The American Tort Reform Foundation has released its annual Judicial Hellholes Report and California has claimed the #2 ranking on the report between Philadelphia and West Virginia. Our state certainly has been racking up the distinctions this year.

Last year we were also ranked #2 due to consumer class actions, extortionate disability access claims against small business, and expansive liability. Two cases stood out last year: a $208.8 million verdict for a single asbestos claimant in Los Angeles and a $677 million class action verdict leveled by a Humboldt County court against a nursing home provider in a case where not a single person had been injured.

In the 2011/12 Judicial Hellholes report, California maintains its #2 ranking. In the past the report has primarily focused on places where judges systematically apply laws and court procedures in an unfair and unbalanced manner, generally against defendants in civil lawsuits. More recently, the plaintiffs’ attorneys has begun aggressively lobbying legislative and regulatory bodies to expand liability as well. This year’s Judicial Hellholes report therefore includes regulatory and legislative actions (or lack thereof), which can affect the fairness of a state’s legal climate as readily as judicial actions.

The report’s section on California kicks off by citing recent surveys of chief executives in which California was named the very worst state to do business. “Perhaps no other state more clearly illustrates the direct impact of excessive litigation on job creation and the ability of businesses to survive and thrive,” the report states.

The report then examines the ongoing rash of ADA lawsuits filed by a cadre of personal injury lawyers against small business owners. These lawsuits often target business owners who speak English as a second language or otherwise lack understanding of their legal rights.

The report also discusses California’s out-of-control class action laws, how the courts are chipping away at legal reforms approved by voters through Proposition 64 and California hosting the first Wal-Mart class action case.
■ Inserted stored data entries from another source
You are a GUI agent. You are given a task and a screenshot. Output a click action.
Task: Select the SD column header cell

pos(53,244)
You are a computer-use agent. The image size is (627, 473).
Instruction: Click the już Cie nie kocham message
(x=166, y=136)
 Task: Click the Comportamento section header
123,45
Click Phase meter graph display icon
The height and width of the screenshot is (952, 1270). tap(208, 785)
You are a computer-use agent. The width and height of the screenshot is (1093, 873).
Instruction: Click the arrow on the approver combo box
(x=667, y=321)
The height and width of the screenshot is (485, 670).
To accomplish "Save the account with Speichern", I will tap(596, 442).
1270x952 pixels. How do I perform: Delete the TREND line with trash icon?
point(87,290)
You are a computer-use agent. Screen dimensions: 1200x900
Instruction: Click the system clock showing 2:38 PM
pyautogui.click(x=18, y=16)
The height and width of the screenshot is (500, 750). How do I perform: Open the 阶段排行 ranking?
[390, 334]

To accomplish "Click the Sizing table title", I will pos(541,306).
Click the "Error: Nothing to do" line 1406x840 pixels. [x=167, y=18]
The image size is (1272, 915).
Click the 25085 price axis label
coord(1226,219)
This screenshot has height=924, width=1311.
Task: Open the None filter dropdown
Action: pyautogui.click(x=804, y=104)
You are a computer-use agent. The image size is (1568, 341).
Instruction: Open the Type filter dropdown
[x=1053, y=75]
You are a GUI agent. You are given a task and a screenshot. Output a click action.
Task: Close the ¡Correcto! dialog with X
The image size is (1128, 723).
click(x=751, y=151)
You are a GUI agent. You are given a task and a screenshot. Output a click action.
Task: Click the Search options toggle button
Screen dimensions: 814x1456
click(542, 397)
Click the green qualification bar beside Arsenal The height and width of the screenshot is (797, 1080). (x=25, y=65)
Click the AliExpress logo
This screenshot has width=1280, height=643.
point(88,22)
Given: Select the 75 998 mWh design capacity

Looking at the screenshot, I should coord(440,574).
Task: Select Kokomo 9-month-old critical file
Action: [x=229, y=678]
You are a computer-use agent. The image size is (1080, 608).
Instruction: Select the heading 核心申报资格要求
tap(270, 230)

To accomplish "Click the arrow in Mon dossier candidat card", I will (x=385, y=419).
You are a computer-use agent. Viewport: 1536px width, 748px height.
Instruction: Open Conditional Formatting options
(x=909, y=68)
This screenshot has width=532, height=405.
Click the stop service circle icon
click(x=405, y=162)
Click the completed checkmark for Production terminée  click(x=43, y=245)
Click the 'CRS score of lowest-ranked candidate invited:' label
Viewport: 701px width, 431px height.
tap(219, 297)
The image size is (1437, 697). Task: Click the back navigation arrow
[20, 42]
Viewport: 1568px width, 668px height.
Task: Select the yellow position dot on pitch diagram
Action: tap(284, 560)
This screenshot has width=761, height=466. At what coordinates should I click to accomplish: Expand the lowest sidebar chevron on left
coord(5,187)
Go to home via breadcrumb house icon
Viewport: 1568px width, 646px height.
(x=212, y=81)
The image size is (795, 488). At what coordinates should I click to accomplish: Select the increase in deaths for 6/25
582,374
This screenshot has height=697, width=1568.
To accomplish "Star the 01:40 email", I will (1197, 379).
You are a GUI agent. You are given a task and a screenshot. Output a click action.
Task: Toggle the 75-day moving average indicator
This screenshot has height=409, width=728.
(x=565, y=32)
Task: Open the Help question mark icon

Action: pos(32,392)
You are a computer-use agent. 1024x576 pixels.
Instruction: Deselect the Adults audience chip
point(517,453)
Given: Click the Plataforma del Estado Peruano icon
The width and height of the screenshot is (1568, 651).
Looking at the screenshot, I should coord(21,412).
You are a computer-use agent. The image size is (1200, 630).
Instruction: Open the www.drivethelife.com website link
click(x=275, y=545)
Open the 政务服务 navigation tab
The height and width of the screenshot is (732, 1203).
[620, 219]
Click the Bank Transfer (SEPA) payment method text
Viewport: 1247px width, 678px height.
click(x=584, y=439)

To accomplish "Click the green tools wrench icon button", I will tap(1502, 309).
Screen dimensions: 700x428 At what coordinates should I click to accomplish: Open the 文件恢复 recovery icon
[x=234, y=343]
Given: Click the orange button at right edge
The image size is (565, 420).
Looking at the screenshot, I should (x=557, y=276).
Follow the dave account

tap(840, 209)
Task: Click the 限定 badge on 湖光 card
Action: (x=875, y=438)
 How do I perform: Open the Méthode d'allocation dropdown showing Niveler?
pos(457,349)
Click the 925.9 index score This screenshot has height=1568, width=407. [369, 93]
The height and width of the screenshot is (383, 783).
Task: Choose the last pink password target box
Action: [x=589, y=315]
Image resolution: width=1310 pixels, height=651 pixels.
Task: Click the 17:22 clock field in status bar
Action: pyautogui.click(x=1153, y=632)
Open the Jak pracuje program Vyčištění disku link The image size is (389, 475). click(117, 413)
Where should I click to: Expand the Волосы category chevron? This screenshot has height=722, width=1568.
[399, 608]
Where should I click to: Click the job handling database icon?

California, the report concludes, seems to be controlled by the trial lawyers at the judicial, regulatory and legislative levels.

CALA has pointed out numerous times over the years that all of these factors dissuade investment in California. If the legal climate is not business-friendly, investors will simply go to other states. The latest Judicial Hellhole Report is just one more message to California’s legislative, regulatory and judicial leaders that we need legal reform more than ever.